O Brasil ocupa hoje o status de Parceiro Setorial de Diálogo. É uma das dez nações nessa categoria, entre eles Suíça, Alemanha, Emirados Árabes Unidos e Qatar, entre outros. Nessa posição, a cooperação se limita a áreas específicas e a reuniões de escalão mais baixo. O status pleno garante participação nas cúpulas anuais de líderes, acesso a consultas ministeriais e possibilidade de negociar planos de ação plurianuais com todos os membros.
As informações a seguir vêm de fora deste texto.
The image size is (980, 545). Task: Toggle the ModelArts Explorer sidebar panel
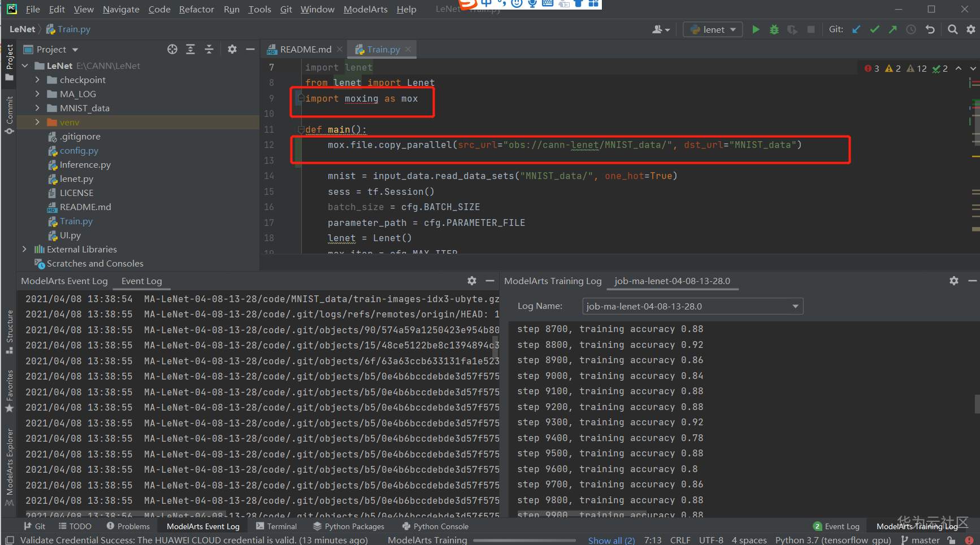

Atualmente, 12 países são parceiros plenos, entre eles China, Estados Unidos, Rússia e todos os integrantes da União Europeia.

No discurso, Vieira avaliou que a elevação de status “criaria novos canais institucionais” e permitiria transformar “uma sólida relação comercial em uma verdadeira parceria estratégica”.

O ponto alto de aproximação do Brasil com a organização ocorreu em outubro do ano passado, quando, pela primeira vez, um chefe de Estado brasileiro participou de uma cúpula da Asean: o presidente Luiz Inácio Lula da Silva compareceu à 47ª edição do evento, realizada na Malásia. Ali, Lula declarou que “a aproximação entre o Sudeste Asiático e o Brasil, de leste a oeste, é crucial para a defesa do multilateralismo”.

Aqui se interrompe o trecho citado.